◆ **TASK INSTRUCTIONS**:
Your answer should be an exact copy of the lines from the one containing "The width and" through the last line of the records below, without any pictures.

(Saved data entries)
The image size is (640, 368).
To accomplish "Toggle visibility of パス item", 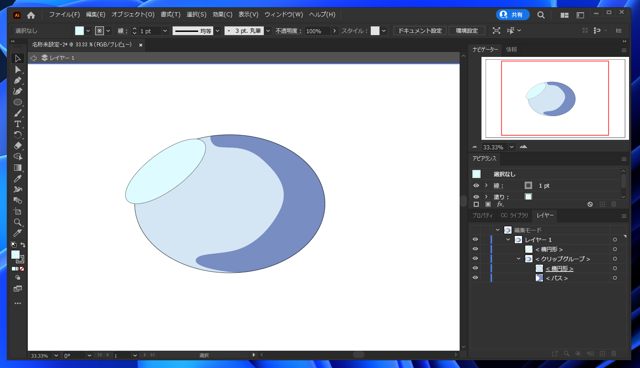I will coord(475,278).
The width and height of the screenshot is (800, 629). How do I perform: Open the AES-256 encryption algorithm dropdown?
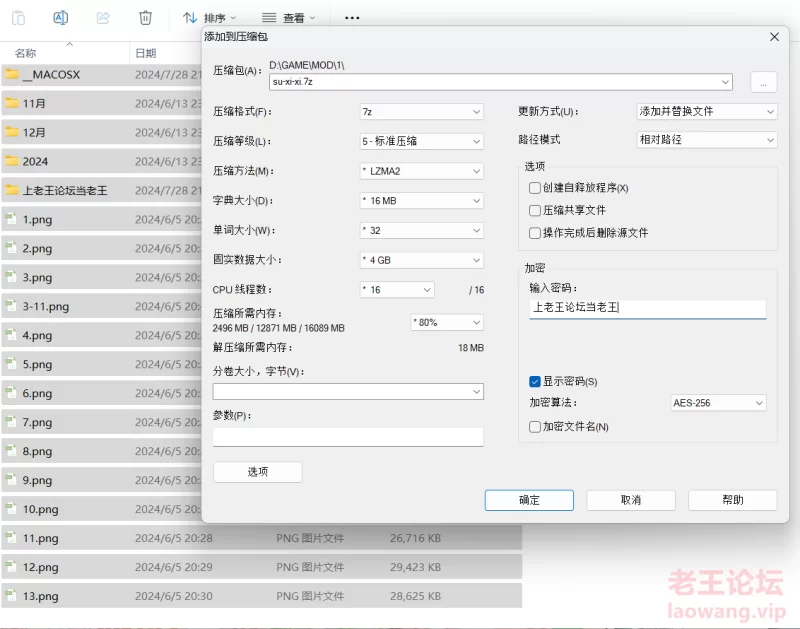pyautogui.click(x=718, y=403)
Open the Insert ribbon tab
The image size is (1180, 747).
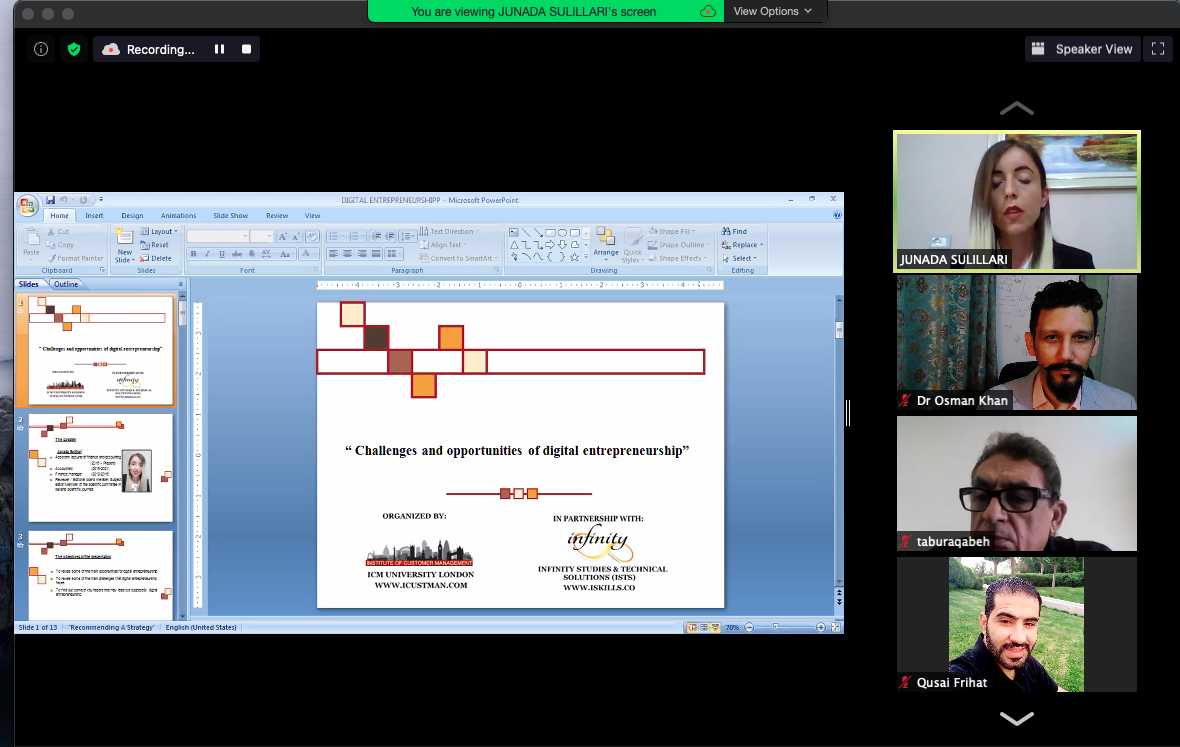(x=94, y=215)
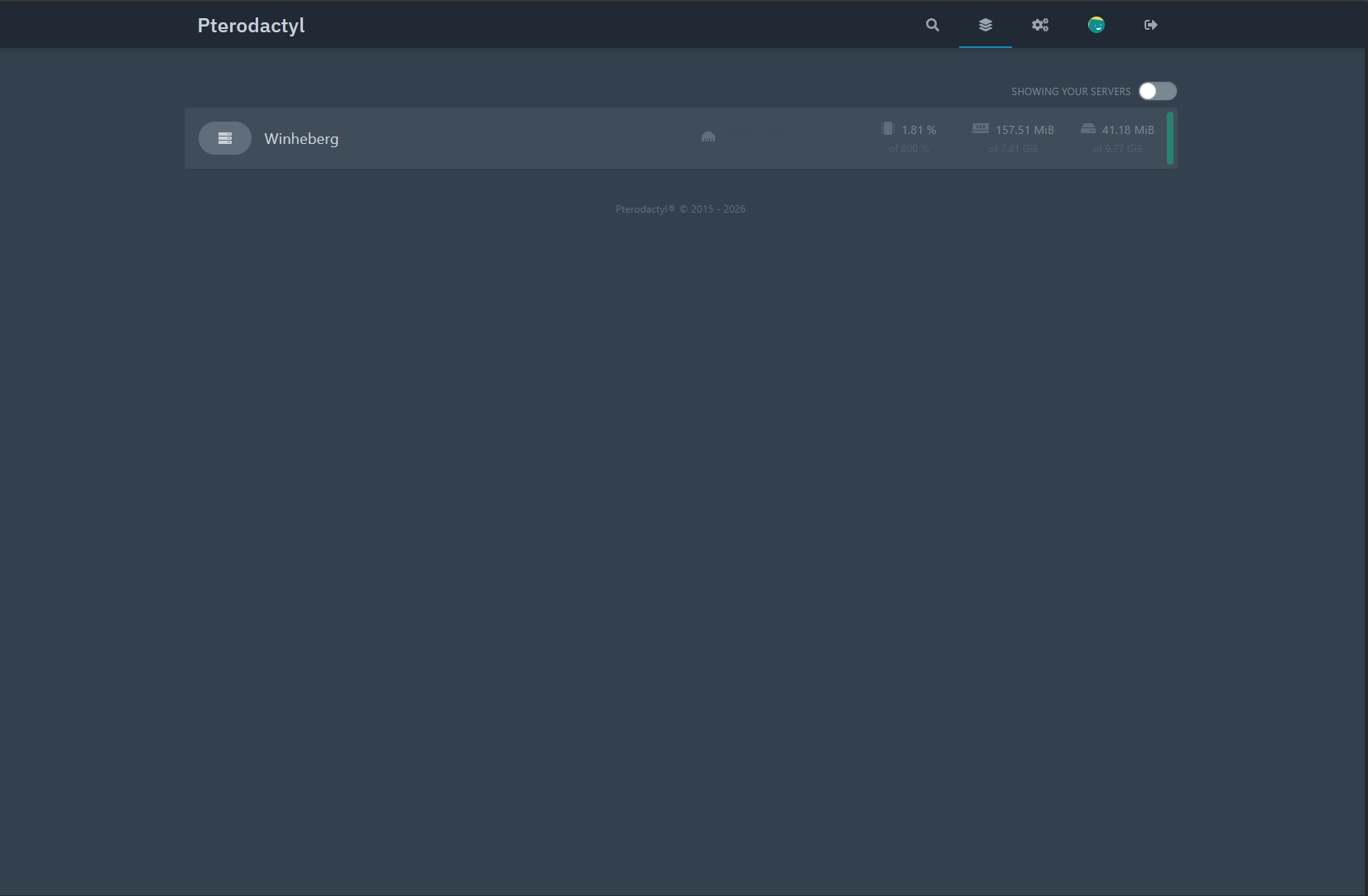Image resolution: width=1368 pixels, height=896 pixels.
Task: Click the CPU chip usage icon
Action: click(888, 128)
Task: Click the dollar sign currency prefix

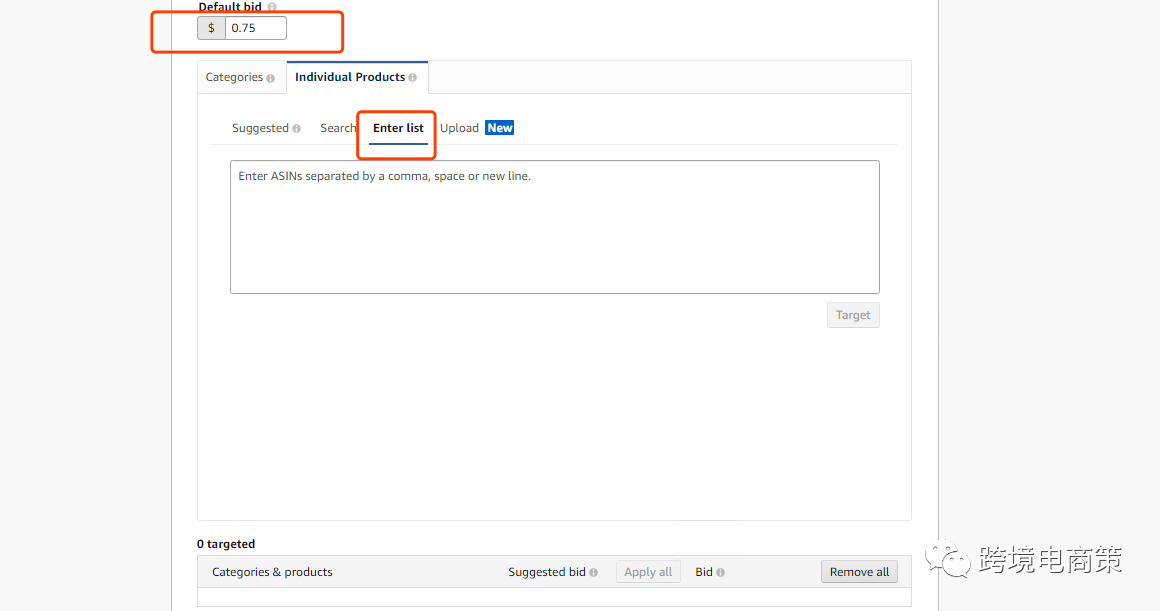Action: [x=211, y=28]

◆ **SOLUTION TO THE EXERCISE**:
The width and height of the screenshot is (800, 629). How do I perform: Open the AES-256 encryption algorithm dropdown?
pyautogui.click(x=718, y=403)
Open the Insert ribbon tab
The image size is (1180, 747).
(x=94, y=215)
Image resolution: width=1368 pixels, height=896 pixels.
Task: Click the CPU chip usage icon
Action: click(888, 128)
Task: Click the dollar sign currency prefix

Action: [x=211, y=28]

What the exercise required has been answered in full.